Volví a besarlo. Y él sonrió.
Tiempo después, no demasiado pero tampoco poco, cuando Ace ya se había acoplado bien a nosotros e incluso logre hacer que Marco se llevara bien con él, encontré una fruta del diablo.
No me la comí de inmediato, de hecho, ni siquiera me la comí, a mi si me gustaba mucho nadar, pero la guardaba para algún momento, podía ser una herramienta que me ayudaría en algún momento crítico de mi vida.
-Cómetela, Thatch quiere la fruta Yami Yami, y ha actuado sospechoso estos días... No me da buena espina, yoi. - Marco estaba preocupado, podía no decirlo ni reflejarlo en su voz pero conocía su mirada como conocía su cuerpo entero.
-Tranquilo mi fénix. - Le saque la lengua. - Teach es un buen chico, él jamás haría algo malo, menos con uno de sus nakamas. - Sonreí. - Si la quisiera me la pediría, y créeme que gustoso se la daría.
-¡Pero seguro trama algo malo con ella, yoi! ¡Cómela tu! - Me tomó del cuello de mi camisa y me vio a los ojos. - Por favor...
Lo abracé y pegué a mi pecho, comencé a acariciar su cabeza y di un beso en su frente.
-Tranquilo, mi amor, no pasará nada, Teach es un buen chico.

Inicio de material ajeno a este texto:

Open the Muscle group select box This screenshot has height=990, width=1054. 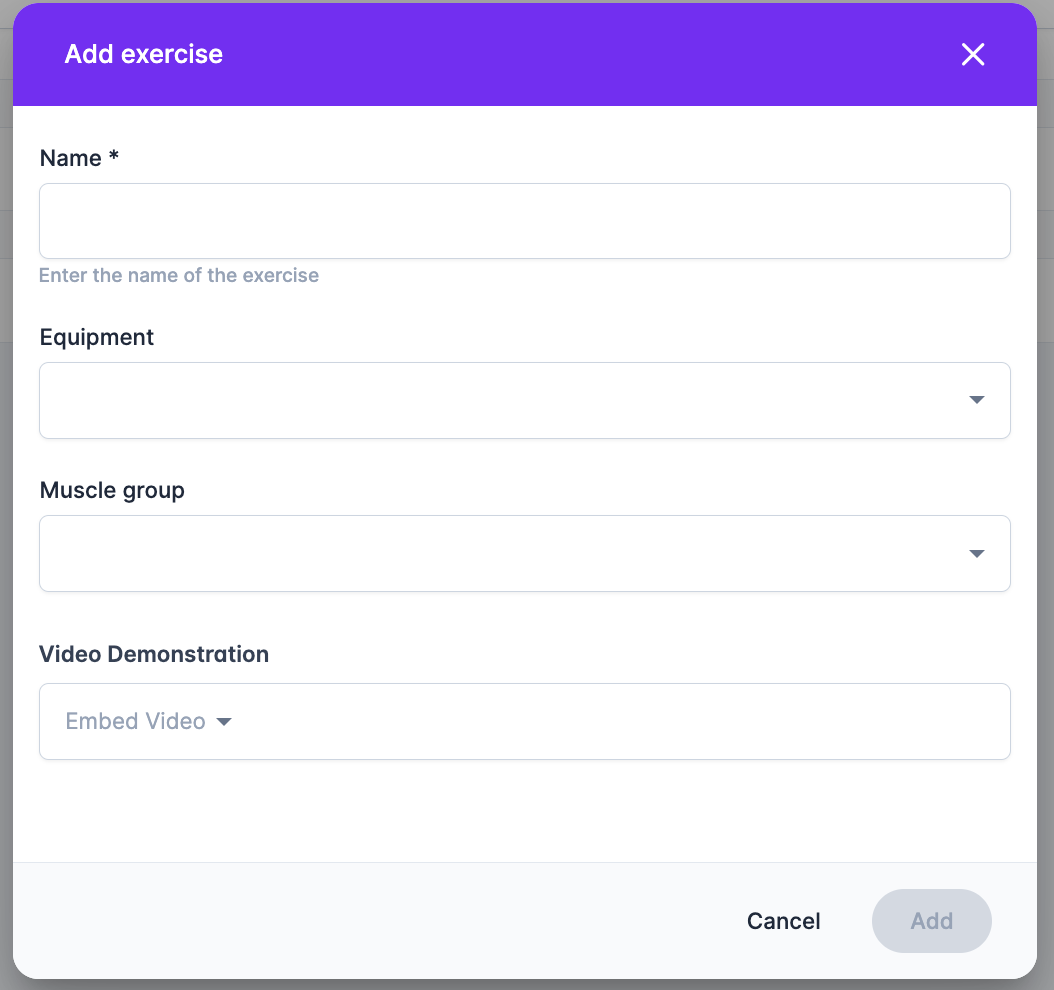[525, 554]
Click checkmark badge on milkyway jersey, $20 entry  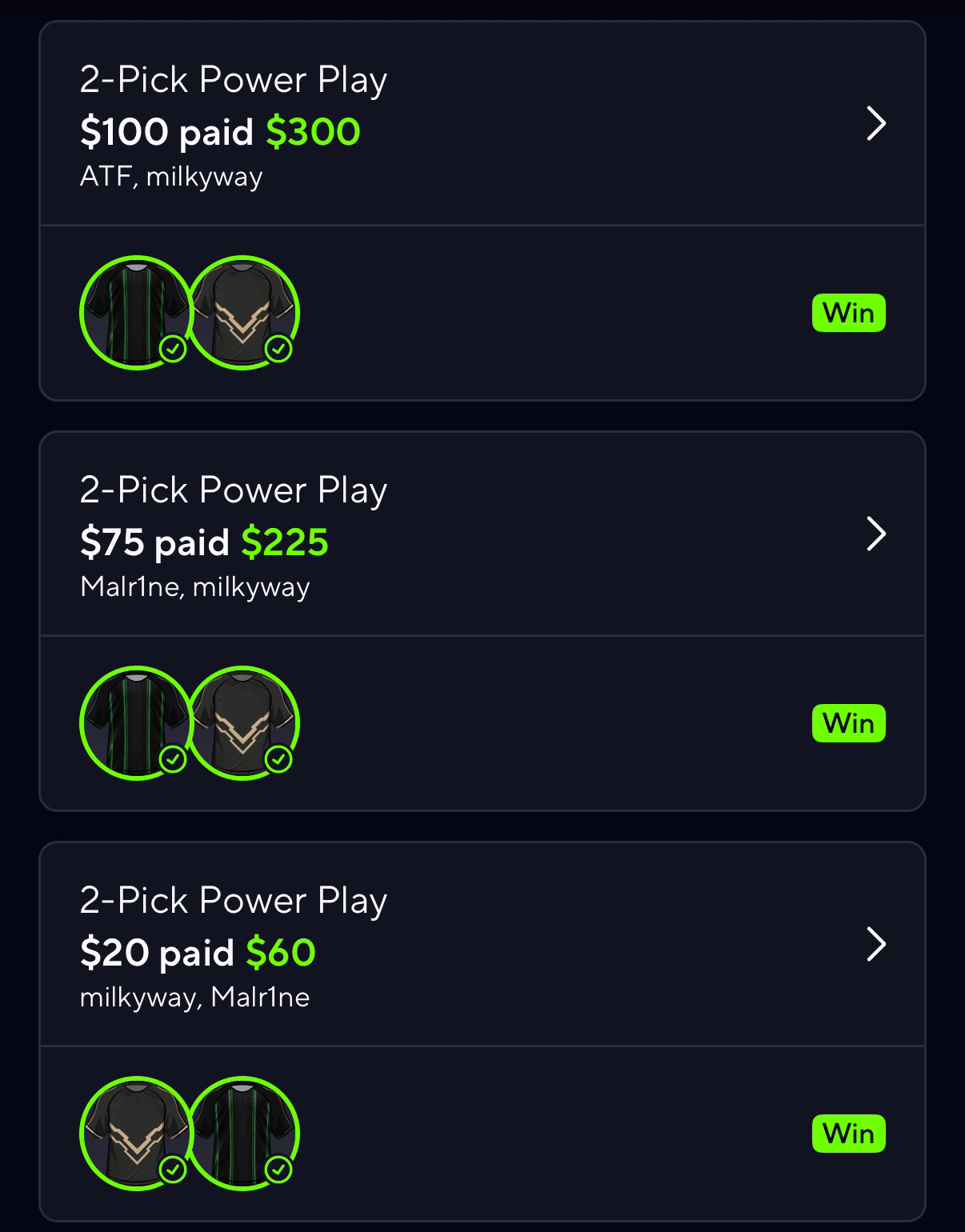click(173, 1170)
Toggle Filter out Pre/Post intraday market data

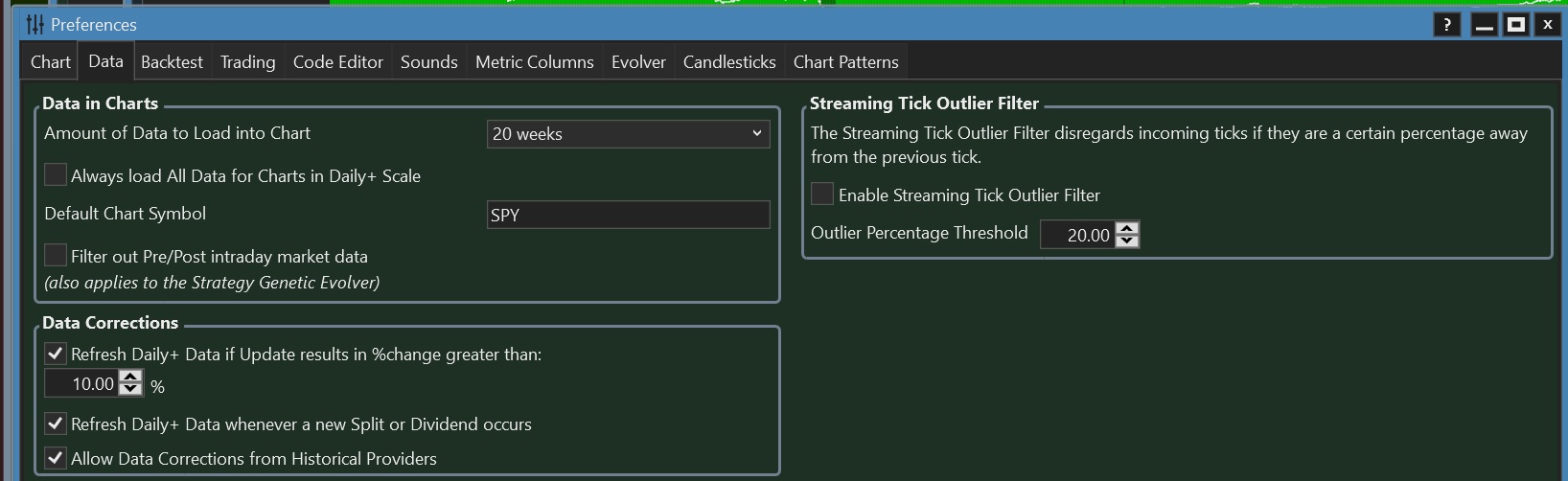(x=56, y=256)
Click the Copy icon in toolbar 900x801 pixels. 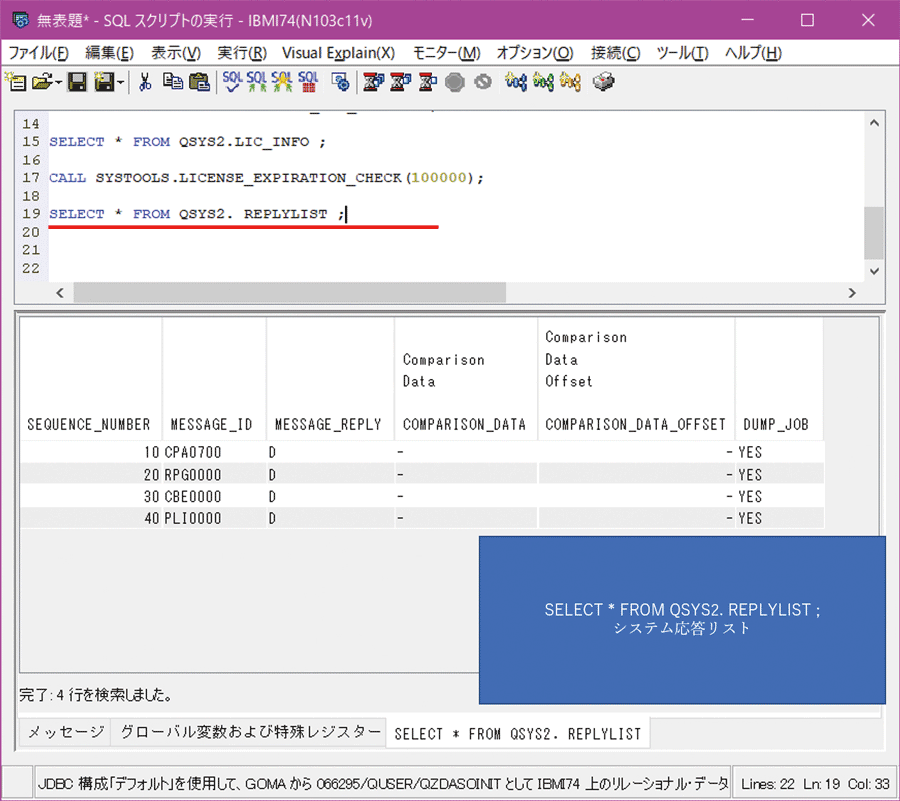pyautogui.click(x=172, y=82)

Sin embargo mi sensato rubio tenía razón, debí haberle hecho caso... El bueno de Teach me sorprendió y me apuñaló por la espalda mientras estaba solo en la cocina, me robó la fruta y me dejó de sangrándome ahí... Quizás debí tener más cuidado, quizás debí escuchar las súplicas del rubio, debí haber dado la razón al doctor que siempre disgustó de Marshall... Aun así, pensaba que no era un mal chico... Solo era incomprendido.... Pobre alma, si existe un Dios, rezo porque sea perdonado.
En el suelo tirado, mi camisa blanca ahora roja por la sangre, me había tomado muy sorpresiva mente y no pude defenderme... Pero está bien, no me arrepiento de nada, además, si moría ahí, es porque el destino no quería que llegara más lejos. Sonreí, había tenido una maravillosa vida.
Mientras fallecía no había ningún ruido, podía irme en paz.
Cuando escuché una voz...
-¿Thatch? ¿Estás aquí? Encontré una forma de comprobar que Teach es malo y... - Resolló, aquella voz era de Marco, mi débil corazón dio un vuelco... ¿Por qué él tenía que ver cómo moría? - T-thatch... - Sentí las lágrimas del fénix caer sobre mi, pero no resultaba, mi herida no sanaba. No tenía ya fuerzas, no podía hacer nada para consolarlo. - ¡Thatch! - Me abrazó y pegó a su pecho sin poder dejar de llorar, mi inquebrantable Marco estaba llorando... Por mi. - Por favor... No mueras, yoi... Te amo.
Y deje de escuchar.
De oler.
Deje de sentir.
Había muerto.
Mi vida había sido buena, no cambiaría nada en ella y volvería a hacer todo otra vez, sin embargo si, había algo de lo que me arrepentía... Era de haberlo hecho sufrir...
Me arrepentía por no poder volver a ver la sonrisa de mi fénix.